Ilustrasi, Kejaksaan Agung tetapkan tersangka korupsi penyebab kelangkaan minyak goreng. - Tribun
Ilustrasi, Kejaksaan Agung tetapkan tersangka korupsi penyebab kelangkaan minyak goreng. - Tribun

DUGAAN kasus korupsi ijin ekspor minyak goreng terus berlanjut di meja hijau dan belum sampai pada putusan pengadilan. Sidang memasuki tahap pembacaan pledoi oleh para terdakwa.

Salah satu terdakwa Komisaris PT Wilmar Nabati Indonesia, Master Parulian Tumanggor melalui pleidoi yang dibaca pada Selasa (27/12/2022) membantah bahwa pihaknya sebagai penyebab kelangkaan minyak goreng yang terjadi pada awal tahun 2022.

Menurut Master, penyebab minyak goreng sempat langka di pasaran karena diterbitkannya kebijakan kontrol harga (price control) melalui Harga Eceran Tertinggi (HET).

Sebelum Kementerian Perdagangan menerbitkan ketentuan HET, minyak goreng masih bisa ditemukan di pasaran, meski dengan harga yang cukup tinggi.

Adapun penyebab harga mahal itu, menurut dia, karena mengikuti harga minyak goreng di pasar dunia. Namun, setelah pemerintah menerbitkan kebijakan HET minyak nabati itu hilang dari pasar.

“Setelah kebijakan HET dicabut, seketika itu produk minyak goreng kembali ada di pasaran,” tutur Master. Selain itu, Master juga menyoroti tidak adanya lembaga yang mengontrol distribusi minyak goreng sebagaimana Pertamina yang memiliki wewenang atas bahan bakar minyak (BBM).

Sebelumnya, Jaksa menuntut Majelis Hakim Tipikor menghukum Master 12 tahun penjara dan denda Rp 1 miliar subsider 6 bulan kurungan.

Sementara, terdakwa lainnya, Direktur Jenderal Perdagangan Luar Negeri (Dirjen Daglu) Kementerian Perdagangan, Indra Sari Wisnu Wardhana menyebut tuntutan Jaksa kabur.

Dalam pleidoinya, ia menilai Jaksa menyembunyikan fakta persidangan demi kebenaran dakwaan mereka. Indra Sari meminta Jaksa tidak menyembunyikan fakta persidangan. Menurutnya, banyak fakta sidang itu tidak dimuat dalam tuntutan Jaksa.

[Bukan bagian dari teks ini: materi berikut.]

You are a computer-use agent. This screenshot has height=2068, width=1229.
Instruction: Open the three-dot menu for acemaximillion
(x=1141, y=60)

“Sebenarnya saya berharap jaksa penuntut umum membuat surat tuntutan yang sesuai fakta persidangan secara lengkap bukan dikaburkan atau disembunyikan,” ujar Indra Sari.

Kerugian negara

Kasus ini berlatar belakang upaya pemerintah mengendalikan harga minyak goreng dan mengatasi kelangkaan di pasaran melalui aneka kebijakan mulai dari kebijakan satu harga hingga menetapkan Domestic Market Obligation (DMO).

Kebijakan DMO inilah yang dianggap dikangkangi oleh para terdakwa, karena terbit ijin ekspor ketika kewajiban memasok kebutuhan dalam negeri belum dilakukan sepenuhnya. Akibatnya terjadi kelangkaan minyak goreng di pasaran.

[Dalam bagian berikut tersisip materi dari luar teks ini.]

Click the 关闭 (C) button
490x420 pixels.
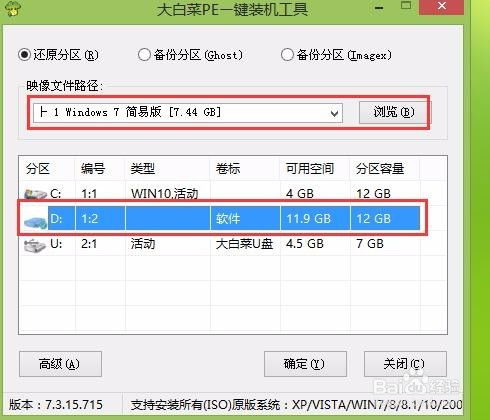click(x=405, y=364)
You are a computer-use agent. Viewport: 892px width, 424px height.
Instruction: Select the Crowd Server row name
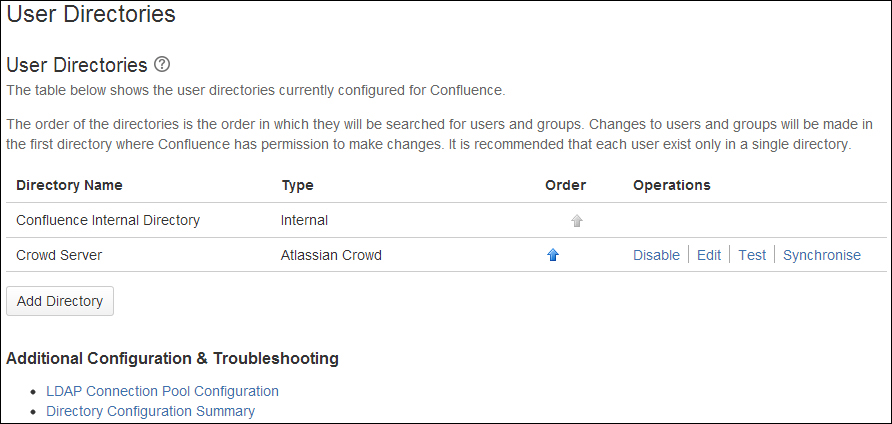pyautogui.click(x=59, y=255)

Adapun lima terdakwa dalam kasus ini antara lain, Indrasari Wisnu Wardana selaku Dirjen Perdagangan Luar Negeri Kementerian Perdagangan, Master Parulian Tumanggor selaku Komisaris PT Wilmar Nabati Indonesia; Stanley MA selaku Senior Manager Corporate Affairs PT Victorindo Alam Lestari; Pierre Togar Sitanggang selaku General Manager di Bagian General Affair PT Musim Mas). Serta Weibinanto Halimdjati atau Lin Che Wei (pendiri dan penasihat kebijakan/analisa PT Independent Research & Advisodry Indonesia sekaligus Tim Asistensi Menko Perekonomian).

Jaksa Penuntut Umum Kejaksaan Agung dalam persidangan dengan agenda pembacaan surat dakwaan di Pengadilan Tindak Pidana Korupsi pada Pengadilan Negeri Jakarta Pusat pada Agustus lalu menyebut ada kerugian negara akibat tindakan terdakwa.

Lima terdakwa dalam perkara dugaan tindak pidana korupsi dalam pemberian fasilitas ekspor crude palm oil (CPO) dan turunannya pada bulan Januari 2021 sampai dengan Maret 2022 atau kasus izin ekspor CPO didakwa telah merugikan keuangan negara Rp 6,04 triliun dan merugikan perekonomian negara Rp 12,31 triliun. Dengan demikian, jika dijumlah kerugian mencapai Rp 18,35 triliun.

Dengan tidak disalurkannya DMO dan negara harus mengeluarkan dana BLT dalam rangka mengurangi beban rakyat selaku konsumen.

Kerugian keuangan negara tersebut mencakup beban yang terpaksa ditanggung pemerintah dalam bentuk penyaluran BLT Tambahan Khusus Minyak Goreng untuk meminimalisasi beban 20,5 juta rumah tangga tidak mampu akibat kelangkaan.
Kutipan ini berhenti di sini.